3. Puisse cette bénédiction rejoindre vos régions et leur porter sérénité et confiance ! Je prie tout d'abord le Seigneur crucifié pour vos communautés d'Arménie : là, de nouvelles et graves pauvretés éprouvent vos frères et vos sœurs, provoquant la tentation de nouveaux exodes afin d’aller chercher ailleurs les moyens de vivre et d’assurer la sécurité des familles. Votre peuple demande du pain et de la justice, il demande à la politique d'être ce qu'elle doit être par vocation profonde: le service honnête et désintéressé du bien commun, la lutte pour que le plus pauvre et le plus abandonné, toujours revêtu malgré tout de la dignité ineffaçable de fils de Dieu, puisse vivre une existence digne et humaine. N'abandonnez pas vos frères qui souffrent: aujourd'hui plus que jamais, que les Arméniens qui vivent dans le monde entier et qui, par leur dur travail, ont conquis une sécurité économique et sociale prennent en charge leurs compatriotes, dans un effort commun de renaissance!

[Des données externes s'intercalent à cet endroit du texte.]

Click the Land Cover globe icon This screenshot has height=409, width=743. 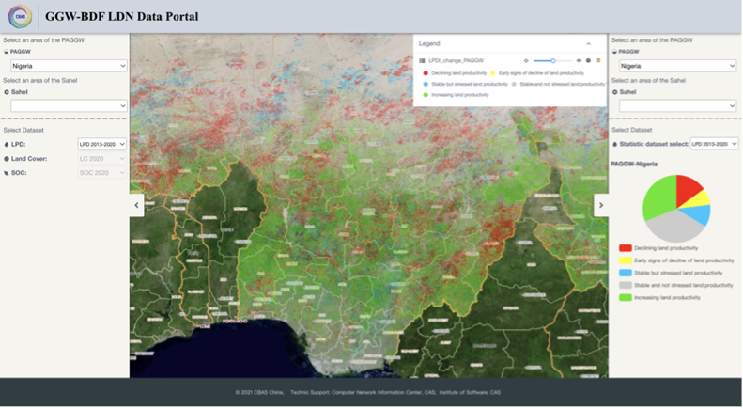coord(7,159)
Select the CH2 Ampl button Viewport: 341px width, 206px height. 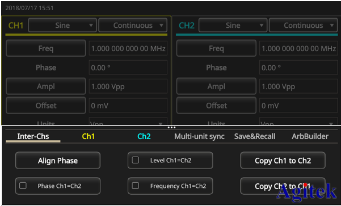click(x=216, y=86)
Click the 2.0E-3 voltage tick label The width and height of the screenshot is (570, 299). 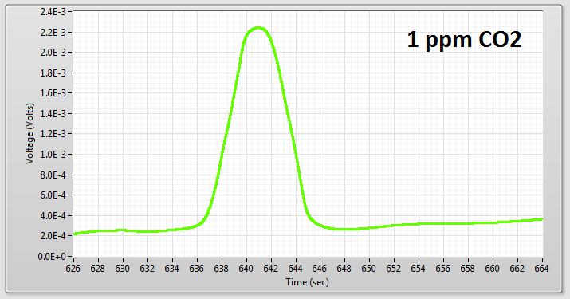[x=53, y=53]
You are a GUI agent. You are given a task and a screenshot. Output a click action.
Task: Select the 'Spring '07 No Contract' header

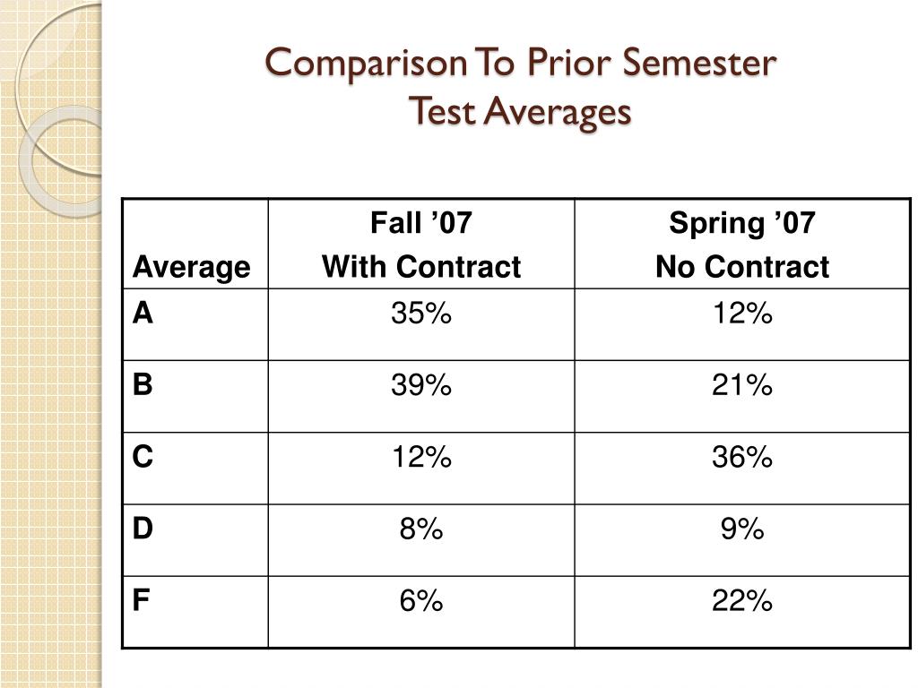(742, 244)
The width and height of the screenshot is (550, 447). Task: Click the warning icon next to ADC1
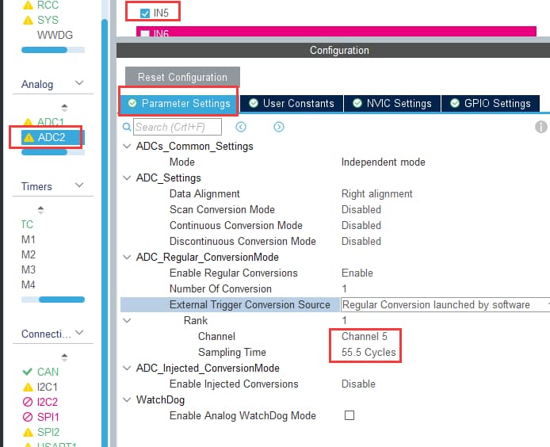(x=29, y=122)
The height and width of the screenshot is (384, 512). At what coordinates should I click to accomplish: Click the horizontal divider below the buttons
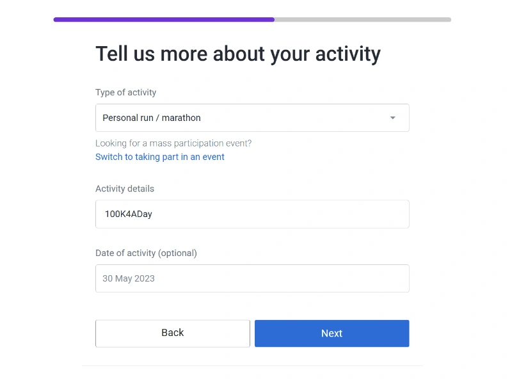(x=252, y=365)
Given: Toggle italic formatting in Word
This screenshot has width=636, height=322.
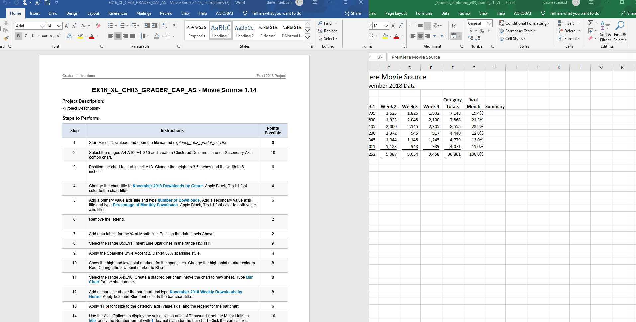Looking at the screenshot, I should 26,36.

Le Pape veut porter aujourd'hui avec vous la croix de ceux qui souffrent. Il vous rappelle que, dans les privations et dans les souffrances quotidiennes, votre regard doit se lever vers la Croix, d’où le salut continue à venir. L'Evangile n'est pas seulement une consolation, il est aussi une incitation à vivre jusqu'au bout les valeurs qui redonnent à la vie civile sa dignité, éliminant à la racine, au plus profond du cœur humain, la tentation de la violence et de l'injustice, de l'exploitation des petits et des pauvres par les puissants et les riches. C'est seulement en remettant le Christ Seigneur au centre de la vie que la société sera juste et que l'égoïsme d'un petit nombre laissera la place au bien de tous.

Au-delà des catholiques, mon souvenir et mon salut vont aux fils de l'Eglise arménienne apostolique: qu'ils soient assurés que le Pape de Rome suit avec sollicitude leurs efforts pour être «le sel de la terre et la lumière du monde», afin que le monde croie et retrouve la force d'espérer et de lutter. L'Eglise catholique entend soutenir cet effort, comme s'il était le sien, dans l'amour qui nous unit tous dans le Christ.

4. Chers amis, sur vous tous ici présents, sur toutes les personnes qui vous sont chères, sur le peuple arménien tout entier, j'invoque les bienfaits du Seigneur, en particulier pour les malades, les personnes âgées et tous ceux qui souffrent dans leur corps et dans leur âme.

Aujourd'hui, je serai spirituellement avec vous dans votre pèlerinage de foi, qui est une dimension fondamentale du Jubilé. Le pèlerinage nous rappelle que notre être est en chemin vers la plénitude du règne, qui nous sera donnée quand, avec une admiration reconnaissante, nous verrons le Seigneur des siècles revenir dans la gloire, portant toujours sur son Corps les marques de la passion: «per Crucem ad gloriam».

N'oubliez pas de prier aussi pour moi, pour que le Seigneur guide mes pas sur le chemin de la paix!

À tous je donne de grand cœur ma Bénédiction!